### WRITTEN EXERCISE
Copy the data below, changing "padlock" to "lock icon" and leaving every other word as it is.

** start RECORDS FOR THE EXERCISE **

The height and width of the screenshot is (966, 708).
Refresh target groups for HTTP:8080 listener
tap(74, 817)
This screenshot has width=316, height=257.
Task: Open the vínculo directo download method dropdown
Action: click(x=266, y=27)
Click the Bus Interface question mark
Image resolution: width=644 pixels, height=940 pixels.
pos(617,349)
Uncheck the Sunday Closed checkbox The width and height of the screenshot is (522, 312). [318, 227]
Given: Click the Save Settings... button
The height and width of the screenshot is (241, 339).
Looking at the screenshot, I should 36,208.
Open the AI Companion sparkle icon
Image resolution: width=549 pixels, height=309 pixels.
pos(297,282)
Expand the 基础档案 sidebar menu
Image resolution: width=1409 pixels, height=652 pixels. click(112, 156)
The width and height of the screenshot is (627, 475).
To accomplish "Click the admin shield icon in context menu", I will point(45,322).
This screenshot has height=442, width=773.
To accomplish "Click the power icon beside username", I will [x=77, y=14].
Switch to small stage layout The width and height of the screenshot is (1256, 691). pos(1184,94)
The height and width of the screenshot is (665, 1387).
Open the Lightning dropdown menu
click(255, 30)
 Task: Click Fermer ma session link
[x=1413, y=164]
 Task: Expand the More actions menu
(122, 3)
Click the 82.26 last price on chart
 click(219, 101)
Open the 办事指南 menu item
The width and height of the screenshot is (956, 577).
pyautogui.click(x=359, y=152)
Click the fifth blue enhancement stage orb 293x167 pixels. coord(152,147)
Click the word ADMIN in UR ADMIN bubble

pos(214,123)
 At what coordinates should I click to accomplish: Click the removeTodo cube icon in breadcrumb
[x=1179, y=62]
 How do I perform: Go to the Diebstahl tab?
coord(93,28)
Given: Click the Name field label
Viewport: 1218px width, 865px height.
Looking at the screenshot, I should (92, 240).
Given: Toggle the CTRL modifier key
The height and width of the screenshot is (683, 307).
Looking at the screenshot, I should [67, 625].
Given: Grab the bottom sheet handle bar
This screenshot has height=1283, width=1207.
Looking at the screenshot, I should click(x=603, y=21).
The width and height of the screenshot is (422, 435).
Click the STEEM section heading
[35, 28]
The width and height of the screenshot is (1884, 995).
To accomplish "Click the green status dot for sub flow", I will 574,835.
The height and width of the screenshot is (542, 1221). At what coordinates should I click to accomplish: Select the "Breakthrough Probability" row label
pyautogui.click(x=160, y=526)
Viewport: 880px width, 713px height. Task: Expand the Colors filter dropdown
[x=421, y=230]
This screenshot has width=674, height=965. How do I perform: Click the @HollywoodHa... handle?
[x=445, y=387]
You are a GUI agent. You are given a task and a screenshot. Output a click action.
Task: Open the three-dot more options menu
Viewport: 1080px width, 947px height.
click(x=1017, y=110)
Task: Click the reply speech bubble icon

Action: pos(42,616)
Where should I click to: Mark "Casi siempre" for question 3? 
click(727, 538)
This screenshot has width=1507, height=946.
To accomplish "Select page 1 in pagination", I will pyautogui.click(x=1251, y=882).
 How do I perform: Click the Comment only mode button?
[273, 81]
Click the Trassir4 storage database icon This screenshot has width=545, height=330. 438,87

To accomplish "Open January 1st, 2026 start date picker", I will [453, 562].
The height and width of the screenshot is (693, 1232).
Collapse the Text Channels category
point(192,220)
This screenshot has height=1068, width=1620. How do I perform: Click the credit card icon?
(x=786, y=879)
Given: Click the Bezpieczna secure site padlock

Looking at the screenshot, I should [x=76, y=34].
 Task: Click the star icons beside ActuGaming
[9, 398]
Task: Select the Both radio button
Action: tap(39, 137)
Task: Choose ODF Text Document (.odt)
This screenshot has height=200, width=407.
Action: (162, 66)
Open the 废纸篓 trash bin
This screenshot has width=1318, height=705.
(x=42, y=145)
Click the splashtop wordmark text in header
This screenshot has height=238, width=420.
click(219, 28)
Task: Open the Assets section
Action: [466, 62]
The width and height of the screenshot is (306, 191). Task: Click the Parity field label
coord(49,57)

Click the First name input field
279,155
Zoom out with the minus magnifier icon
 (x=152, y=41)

** end RECORDS FOR THE EXERCISE **

### ANSWER
The height and width of the screenshot is (966, 708).
Refresh target groups for HTTP:8080 listener
tap(74, 817)
This screenshot has width=316, height=257.
Task: Open the vínculo directo download method dropdown
Action: click(x=266, y=27)
Click the Bus Interface question mark
Image resolution: width=644 pixels, height=940 pixels.
pos(617,349)
Uncheck the Sunday Closed checkbox The width and height of the screenshot is (522, 312). [318, 227]
Given: Click the Save Settings... button
The height and width of the screenshot is (241, 339).
Looking at the screenshot, I should 36,208.
Open the AI Companion sparkle icon
Image resolution: width=549 pixels, height=309 pixels.
pos(297,282)
Expand the 基础档案 sidebar menu
Image resolution: width=1409 pixels, height=652 pixels. click(112, 156)
The width and height of the screenshot is (627, 475).
To accomplish "Click the admin shield icon in context menu", I will point(45,322).
This screenshot has height=442, width=773.
To accomplish "Click the power icon beside username", I will [x=77, y=14].
Switch to small stage layout The width and height of the screenshot is (1256, 691). pos(1184,94)
The height and width of the screenshot is (665, 1387).
Open the Lightning dropdown menu
click(255, 30)
 Task: Click Fermer ma session link
[x=1413, y=164]
 Task: Expand the More actions menu
(122, 3)
Click the 82.26 last price on chart
 click(219, 101)
Open the 办事指南 menu item
The width and height of the screenshot is (956, 577).
pyautogui.click(x=359, y=152)
Click the fifth blue enhancement stage orb 293x167 pixels. coord(152,147)
Click the word ADMIN in UR ADMIN bubble

pos(214,123)
 At what coordinates should I click to accomplish: Click the removeTodo cube icon in breadcrumb
[x=1179, y=62]
 How do I perform: Go to the Diebstahl tab?
coord(93,28)
Given: Click the Name field label
Viewport: 1218px width, 865px height.
Looking at the screenshot, I should (92, 240).
Given: Toggle the CTRL modifier key
The height and width of the screenshot is (683, 307).
Looking at the screenshot, I should [67, 625].
Given: Grab the bottom sheet handle bar
This screenshot has height=1283, width=1207.
Looking at the screenshot, I should click(x=603, y=21).
The width and height of the screenshot is (422, 435).
Click the STEEM section heading
[35, 28]
The width and height of the screenshot is (1884, 995).
To accomplish "Click the green status dot for sub flow", I will 574,835.
The height and width of the screenshot is (542, 1221). At what coordinates should I click to accomplish: Select the "Breakthrough Probability" row label
pyautogui.click(x=160, y=526)
Viewport: 880px width, 713px height. Task: Expand the Colors filter dropdown
[x=421, y=230]
This screenshot has width=674, height=965. How do I perform: Click the @HollywoodHa... handle?
[x=445, y=387]
You are a GUI agent. You are given a task and a screenshot. Output a click action.
Task: Open the three-dot more options menu
Viewport: 1080px width, 947px height.
click(x=1017, y=110)
Task: Click the reply speech bubble icon

Action: pos(42,616)
Where should I click to: Mark "Casi siempre" for question 3? 
click(727, 538)
This screenshot has width=1507, height=946.
To accomplish "Select page 1 in pagination", I will pyautogui.click(x=1251, y=882).
 How do I perform: Click the Comment only mode button?
[273, 81]
Click the Trassir4 storage database icon This screenshot has width=545, height=330. 438,87

To accomplish "Open January 1st, 2026 start date picker", I will [453, 562].
The height and width of the screenshot is (693, 1232).
Collapse the Text Channels category
point(192,220)
This screenshot has height=1068, width=1620. How do I perform: Click the credit card icon?
(x=786, y=879)
Given: Click the Bezpieczna secure site lock icon

Looking at the screenshot, I should [x=76, y=34].
 Task: Click the star icons beside ActuGaming
[9, 398]
Task: Select the Both radio button
Action: tap(39, 137)
Task: Choose ODF Text Document (.odt)
This screenshot has height=200, width=407.
Action: (162, 66)
Open the 废纸篓 trash bin
This screenshot has width=1318, height=705.
(x=42, y=145)
Click the splashtop wordmark text in header
This screenshot has height=238, width=420.
click(219, 28)
Task: Open the Assets section
Action: [466, 62]
The width and height of the screenshot is (306, 191). Task: Click the Parity field label
coord(49,57)

Click the First name input field
279,155
Zoom out with the minus magnifier icon
 (x=152, y=41)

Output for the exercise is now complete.